• **Written request 1**: In the article on evacuating stranded Ghanaians, what Economy Class air fee did the New York Consulate announce?
• **Written request 2**: Retype the article on evacuating stranded Ghanaians from "In a notice" to "June 25, 2020.".

• **Passage given**:
▬▬▬

The MP for South Dayi Rockson Nelson Dafeamekpor has described as discriminatory, government’s decision and the handling of repatriation of Ghanaians abroad.
In a statement, he said it is rather “unfortunate that government through the Ministry of Foreign Affairs and its consulates who have instituted plans to evacuate stranded Ghanaians abroad have rather created an atmosphere where those who require help to return, are rather choosing the option to remain stranded”.
Not long ago, “Government, in talks with the Nigerian government, agreed to an evacuation plan which costs between $800 and $1,000 from Abuja to Accra and between $700 and $900 from Lagos to Accra,” the legislator added.
In a notice published which was signed on or about May 29, 2020, the Ghana High Commission in Abuja proceeded to provide a limited list of four hotels whose lodging fee ranged between ¢7,700 and ¢9,800 resulting from the imposition of a compulsory 14-day quarantine.
According to the member of Parliament’s Constitutional, Legal and Parliamentary Affairs Committee, there was “another similar letter titled Evacuation of stranded Ghanaians issued on Monday, June 15, 2020, by the New York Consulate General which sought to communicate to our stranded compatriots in the United States of America of the government’s plans to transport them” back to Ghana on or about June 25, 2020.
“In that letter, the Consulate announced air fees of $1,350 for Economy Class and $2,840 for Business Class in a supposed chartered flight. In addition, a restricted accommodation arrangement was made for two plush hotels in Accra which cost ¢550 and ¢650 per night with a mandatory 14-day quarantine and the possibility of an extended period of 21 days.

▬▬▬

Dataset items
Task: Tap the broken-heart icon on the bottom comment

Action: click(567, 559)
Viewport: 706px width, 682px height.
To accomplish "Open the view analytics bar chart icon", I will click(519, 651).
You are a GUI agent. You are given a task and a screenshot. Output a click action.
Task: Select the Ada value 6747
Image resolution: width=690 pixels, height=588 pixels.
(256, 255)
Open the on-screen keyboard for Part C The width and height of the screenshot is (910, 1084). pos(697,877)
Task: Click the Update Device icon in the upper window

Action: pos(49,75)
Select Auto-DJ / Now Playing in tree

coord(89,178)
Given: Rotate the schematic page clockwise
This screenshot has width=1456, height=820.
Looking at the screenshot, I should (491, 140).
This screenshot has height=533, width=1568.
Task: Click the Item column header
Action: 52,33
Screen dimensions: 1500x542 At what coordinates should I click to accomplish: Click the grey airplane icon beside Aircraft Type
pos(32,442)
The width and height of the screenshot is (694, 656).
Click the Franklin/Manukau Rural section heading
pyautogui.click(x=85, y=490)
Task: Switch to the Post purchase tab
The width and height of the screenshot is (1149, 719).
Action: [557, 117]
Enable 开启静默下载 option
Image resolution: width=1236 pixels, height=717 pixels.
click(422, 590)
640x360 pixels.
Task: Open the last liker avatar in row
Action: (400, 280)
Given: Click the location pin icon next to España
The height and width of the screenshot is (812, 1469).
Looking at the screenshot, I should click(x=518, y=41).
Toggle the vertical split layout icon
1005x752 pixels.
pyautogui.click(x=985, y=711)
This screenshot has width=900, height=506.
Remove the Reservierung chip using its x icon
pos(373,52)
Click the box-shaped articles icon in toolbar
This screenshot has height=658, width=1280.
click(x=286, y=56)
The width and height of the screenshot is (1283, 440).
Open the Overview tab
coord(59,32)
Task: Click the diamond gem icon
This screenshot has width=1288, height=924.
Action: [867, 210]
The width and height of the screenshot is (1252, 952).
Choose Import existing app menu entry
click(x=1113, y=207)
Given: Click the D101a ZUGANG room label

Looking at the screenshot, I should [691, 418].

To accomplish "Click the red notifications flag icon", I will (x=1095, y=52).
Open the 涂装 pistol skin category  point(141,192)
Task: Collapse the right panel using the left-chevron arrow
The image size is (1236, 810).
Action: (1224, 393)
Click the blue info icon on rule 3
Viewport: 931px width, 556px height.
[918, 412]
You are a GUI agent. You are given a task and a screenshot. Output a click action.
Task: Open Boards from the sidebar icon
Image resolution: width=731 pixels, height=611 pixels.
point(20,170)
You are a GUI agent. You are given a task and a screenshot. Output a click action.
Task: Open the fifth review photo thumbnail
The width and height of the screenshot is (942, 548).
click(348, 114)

▬▬▬

• **Complete output 1**: $1,350

• **Complete output 2**:
In a notice published which was signed on or about May 29, 2020, the Ghana High Commission in Abuja proceeded to provide a limited list of four hotels whose lodging fee ranged between ¢7,700 and ¢9,800 resulting from the imposition of a compulsory 14-day quarantine.
According to the member of Parliament’s Constitutional, Legal and Parliamentary Affairs Committee, there was “another similar letter titled Evacuation of stranded Ghanaians issued on Monday, June 15, 2020, by the New York Consulate General which sought to communicate to our stranded compatriots in the United States of America of the government’s plans to transport them” back to Ghana on or about June 25, 2020.